追悼 初代ボンド・ガールが教えてくれた「ジェームズ・ボンド」誕生の秘密
初代ボンド・ガール、ユニス・ゲイソンさん死去
[ロンドン発]人気スパイ映画シリーズ「007」ジェームズ・ボンドの初代ボンド・ガールを務めた英女優ユニス・ゲイソンさんが6月8日、お亡くなりになりました。90歳でした。
ユニスさんはシリーズ第1弾「ドクター・ノオ」や第2弾「ロシアより愛をこめて」に出演した往年の大女優です。
筆者が新聞社のロンドン特派員を最後に独立してフリーになって間もない2012年10月、ユニスさんが近くのシネマ・ミュージアムで講演した際、お話をうかがったことがあります。
筆者の暮らす同じ通りには一時、喜劇俳優チャールズ・チャップリン(1889~1977年)が暮らしていたことがあります。シネマ・ミュージアムもチャップリンが子供の頃、母親と兄弟と過ごしたランベス救貧院 (ワークハウス)を改装したものです。
救貧院とは自立して生活できない貧困者を収容して働かせていた施設のことです。どうしたら原稿料で生活していけるのかも分からず、やみくもにブログを書いていた時期の思い出だけに、ユニスさんの訃報を感慨深く聞きました。
当時はまだYahoo!ニュース個人のオーサーにもなっていませんでした。結構いい話なので当時のブログから再掲します。
「ショーン・ボンド、ジェームズ・コネリー…」
初代ボンド・ガールをご存じだろうか。1962年10月5日にシリーズ第1弾「ドクター・ノオ」がロンドンで上映されてから50年。ジェームズ・ボンドの初代ガールフレンド役を務めた英女優ユニス・ゲイソンさんが10月13日夜、ロンドンにある自宅近くのシネマ・ミュージアムにやってくると聞いて、出かけた。(初掲載は2012年10月14日)
「ドクター・ノオ」の場面はクラブのカジノから始まる。肩もあらわに深紅のドレスに身を包んだ妖艶(ようえん)な女性がショーン・コネリー演じる男とカードに興じ、名前を聞き出す。男は言葉少なに「ボンド、ジェームズ・ボンド」と答える。この苦み走ったセリフでショーン・コネリーは一夜にして世界的大スターになった。
深紅のドレスの女性、シルビア・トレンチ役を務めたのがユニスさんだった。
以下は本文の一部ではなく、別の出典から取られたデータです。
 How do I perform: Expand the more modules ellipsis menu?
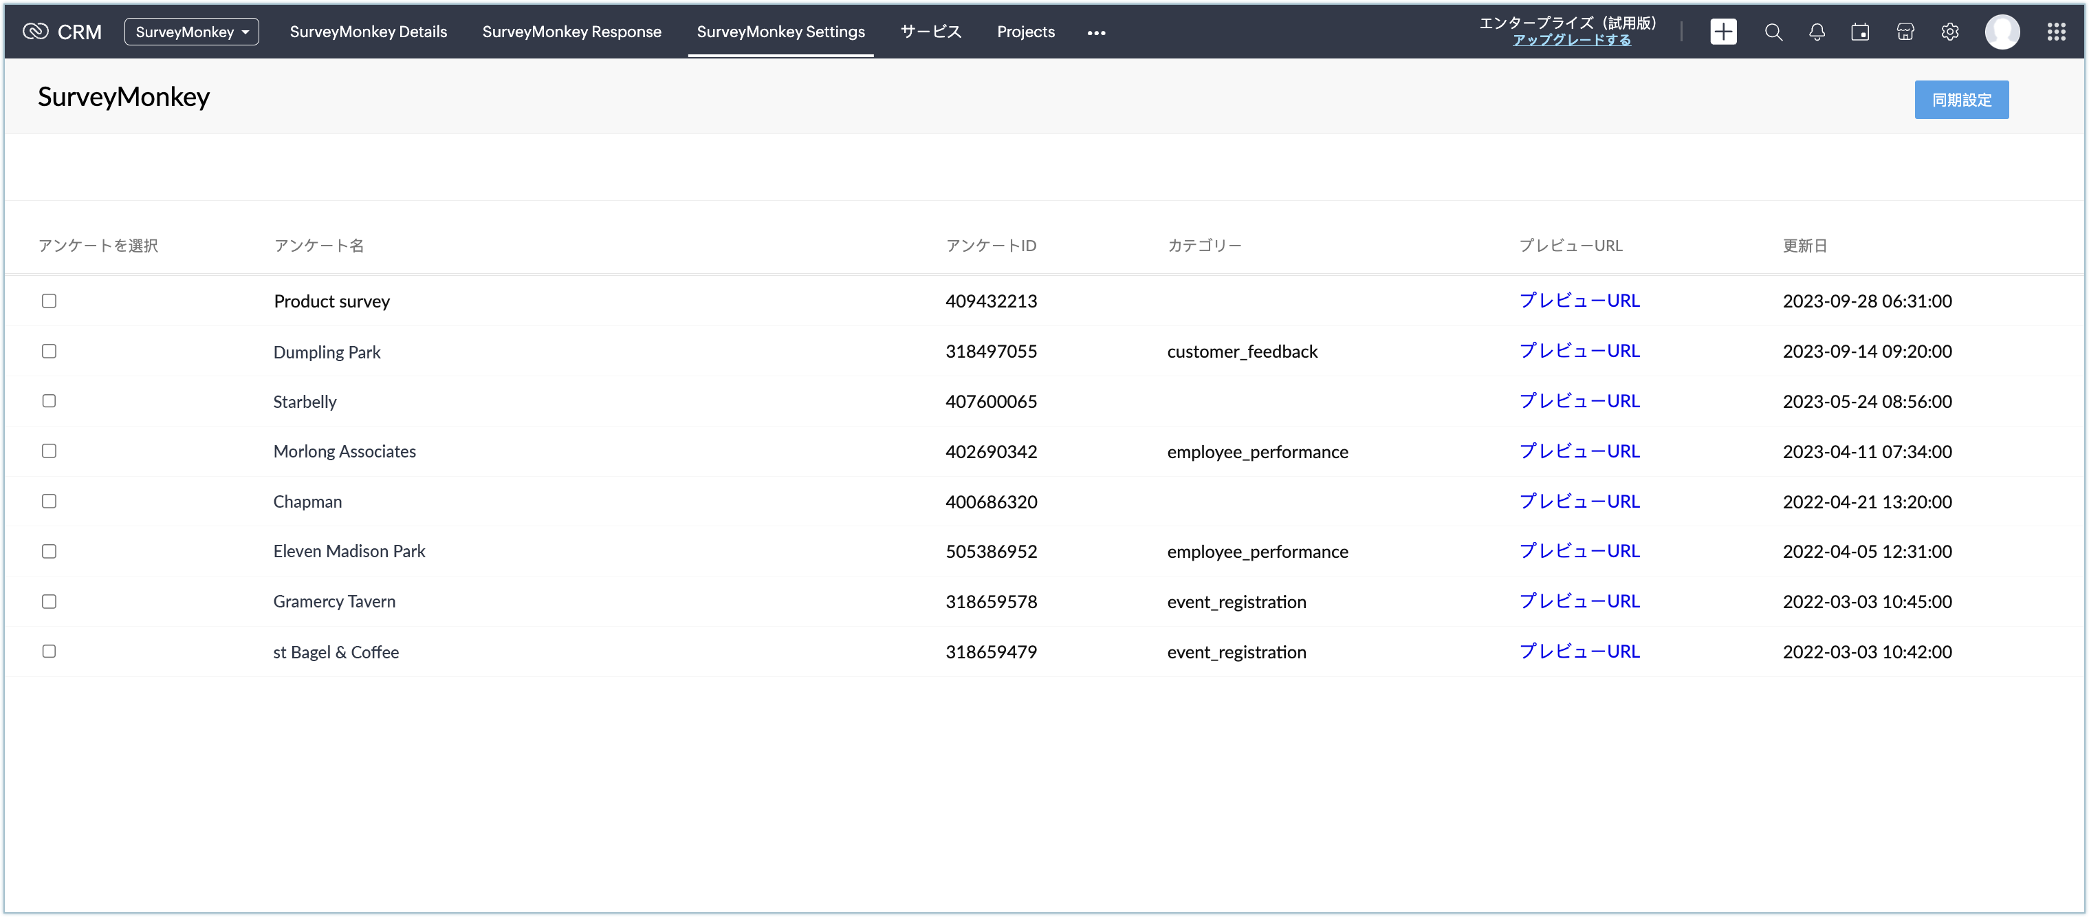pos(1096,32)
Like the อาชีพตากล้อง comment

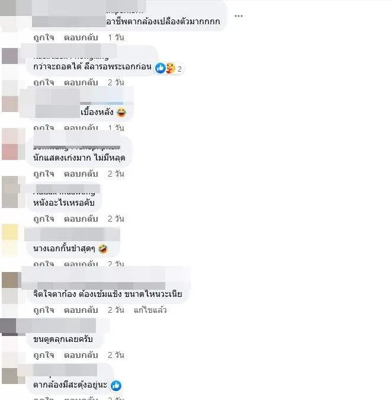click(x=44, y=37)
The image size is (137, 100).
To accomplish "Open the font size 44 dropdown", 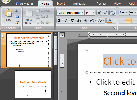I will click(93, 13).
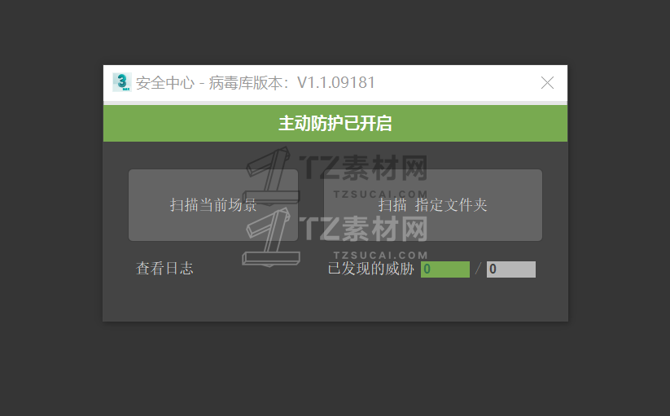Click the 安全中心 title text
Screen dimensions: 670x416
165,83
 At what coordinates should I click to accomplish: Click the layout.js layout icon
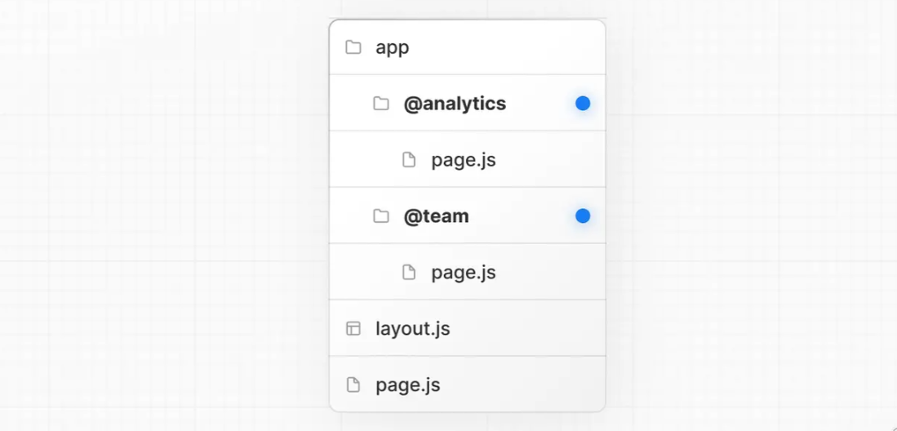tap(353, 329)
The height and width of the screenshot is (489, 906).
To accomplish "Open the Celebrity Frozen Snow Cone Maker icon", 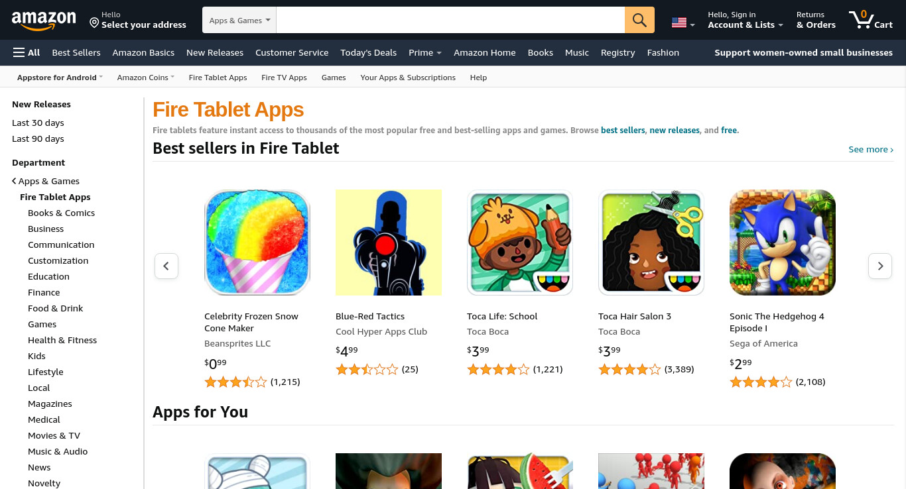I will [x=257, y=243].
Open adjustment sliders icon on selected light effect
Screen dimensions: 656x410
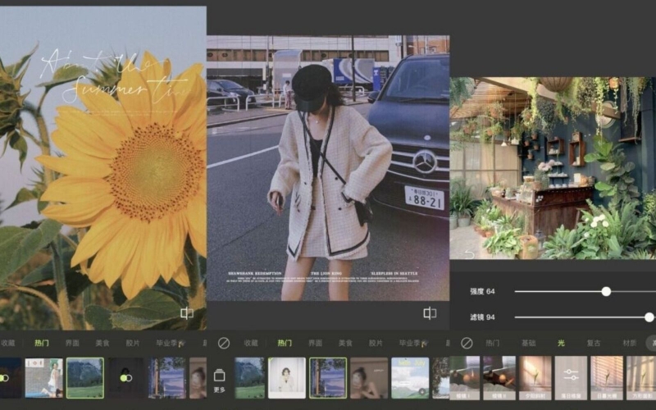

右眉を上げる蠱惑(こわく)的な表情と厚い唇が何とも言えず、男心をくすぐった。
ユニスさんは草創期の英BBC放送テレビ・ドラマやミュージカル「サウンド・オブ・ミュージック」、映画で活躍した大女優。
1960年代初頭、英国の映画界は金がなく、どん底だった。
ユニスさんは「ドクター・ノオ」の映画監督テレンス・ヤング(1915~1994)からMI6(英情報局秘密情報部)の美人秘書ミス・マニーペニー役をしないかと誘われた。007シリーズは6作までつくることが決まっていたが、売れっ子のユニスさんには6作ともマニーペニー役を演ずるのは無理だった。
そこで、ユニスさんのために、ヤング監督が作り出したのが、ボンドに色っぽく迫るガールフレンドのシルビア・トレンチ役だった。
ユニスさんの深紅のドレスは印象的だが、当初はブラウンとゴールドの豪華ドレスが用意されていた。しかし、舞台のカジノもバックはブラウンとゴールドだった。ヤング監督が「これではシルビア・トレンチが埋もれてしまう」とブチ切れた。
ユニスさんは女性衣装係と代わりの衣装を探しに行くが、ロケをしていたのは田舎町。ようやく見つけたのは毛糸屋さんだった。ユニスさんが「何かドレスはない」と聞くと、店番のおばあちゃんが「ないわ。でも毛糸があるから編んでドレスをつくればいい」と答えた。
「時間がないの」と叫んだユニスさんは、店の奥に深紅のドレスがかかっているのに気がついた。しかし、ドレスのサイズは20(XL/XXL)。ユニスさんのサイズは8(S/M)。「深紅のドレスはブラウンのバックに映えるわ。これでいきましょう」と衣装係は飛びついた。当時の20ポンドをはたいて買ったドレスを衣装係はバッサリと裁断し、洗濯バサミで後ろをはさんだ。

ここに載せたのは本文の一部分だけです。